Additionally, the traditional diet of India is rich in carbohydrates, with large quantities of rice in the coastal regions, chappatis in the interiors, and heavy consumption of bread all over. The widespread availability of fried and unhealthy fast food, adds empty calories to the diet. With Indians caught between these two carbohydrate-rich diets, it is no wonder that obesity is on the rise in the country.

Moreover, it has been observed that the higher people belong on the social ladder, the lesser physical work they perform. However, this is best perceived amongst the middle class who still view a ‘healthy’ body structure as a reflection of prosperity. The upper class, with an increased disposable income, are far more conscious of their health and maintain an active lifestyle. It has become imperative for people to bring their weight under control before they hit age 30. As the years pass, a person’s metabolism slows down, leading to accumulation of fat, making it increasingly difficult to achieve any sustained weight loss.  
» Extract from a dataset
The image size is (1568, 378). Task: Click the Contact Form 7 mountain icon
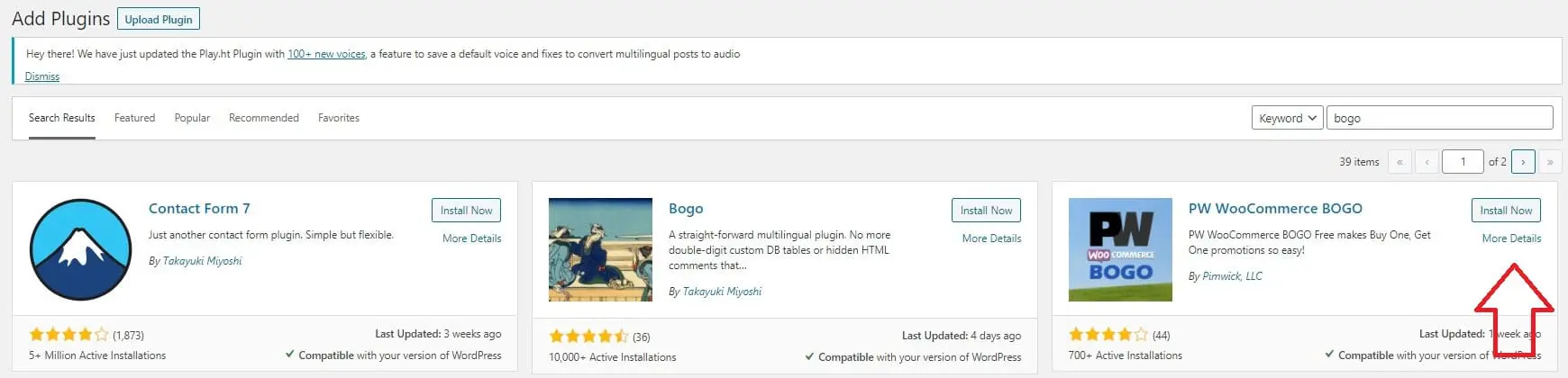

The consequences of obesity

Ashkan Afshin, from University of Washington’s Institute for Health Metrics and Evaluation (IHME), asserts, “Excess body weight is one of the most challenging public health problems of our time, affecting nearly one in every three people.” The prevalence of the global issue has shown an alarming increase, steadily affecting more and more low and middle-income countries. Globally, in 2016, the number of overweight children under the age of five, was estimated to be over 41 million. Almost half of these children under 5 lived in Asia and one quarter lived in Africa.

Childhood obesity is associated with a higher chance of premature death and disability in adulthood. Overweight and obese children are more likely to remain obese into adulthood as well, going on to develop non-communicable diseases like diabetes and cardiovascular diseases at a younger age. Obesity increases cardiovascular mortality fourfold, and cancer-associated mortality twofold. Beyond a BMI of 25, mortality rises by approximately 30% for every 5kg/m2 increase; it lowers the life expectancy of the individual. Additionally, of the four million deaths worldwide, attributed to excess body fat in 2015, nearly 40% occurred among people whose BMI fell below 30, the obesity threshold.  

The increase in mortality and morbidity comes with an added economic burden on the patient’s kin and the country. Studies have depicted a concurrent increase in medical expenditures, including a rise in outpatient visits, with the growth of the overweight and obese population. This leads to additional stress on the over-burdened healthcare system. Moreover, a less-than-healthy population results in productivity loss, corresponding to economic losses on a broader scale.

Steps to take: Prevention and management

Obesity and its related diseases are largely preventable through a strict lifestyle and dietary regimes. At least 150 minutes of moderate-intensity physical activity per week is the recommended mandatory exercise for every individual. Also, more than 300 minutes of the same, per week, is necessary for sustained weight loss. This physical activity should be incorporated into the daily routine through leisure activities and domestic work, including walking, climbing stairs, household chores, gardening or sports. Greater emphasis on physical education in schools and colleges is a must.

Providing exercise facilities and allotting definite time for exercise at workplaces, construction and use of footpaths and bike-paths in urban areas or promoting dance forms or martial arts from a young age are just a few alternatives to physical activity. In particularly extreme cases, pharmacotherapy and surgical treatment can also be considered. The significantly increased mortality of afflicted individuals reiterates the importance of preventing and treating this epidemic.